Also shout out to @zsoltkira @AlexToshev and team for another learned action tokenizer “…show that a learned tokenization allows for sufficient modeling precision, yielding the best performance on downstream tasks. For discrete actions, we demonstrate that semantically aligning these actions with the native output token space of the MLLM leads to the strongest performance. We arrive at these lessons via a thorough study of seven action space adapters…” Learned action tokenization, combined with simplified transformer architectures is scaling very well I’m so glad to see more activity on this question and that too from my next-door neighbor @zsoltkira

100% agree! Tokenizing motion as a language also helps for translating language to motion (IROS 2022) We also have relevant work in BC with action tokens coming up at IROS 2024

thanks for sharing. we will look at it and definitely cite it in the camera ready.
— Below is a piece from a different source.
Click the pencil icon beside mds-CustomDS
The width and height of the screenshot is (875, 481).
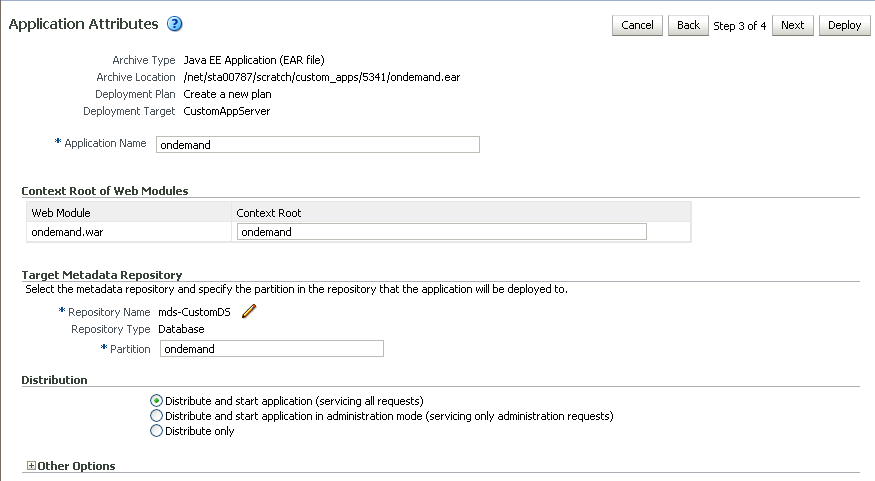tap(249, 311)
Hi @animesh_garg @MeteAtharva , this is a really interesting paper! Just wanted to share our ICLR 24 paper, MCNN which also previously improved over diffusion policy and other BC baselines. Thanks

This is really good!

I feel the effectiveness attribution of the causal tokenizer design might be wrong. Since the AR transformer generates the tokens auto-regressively (and causally), it's natural to use a causal tokenizer -- otherwise there is a mismatch.

This is fantastic. It's exactly what I'm working on in hardware.

Great to hear that would love to know more how to do that in hardware

Cool but is it really necessary to reduce motion information to a much lower bandwidth information such as language? For humans language is easy to understand but robots can understand trajectories in coordinates. So isn’t language a shortcut here?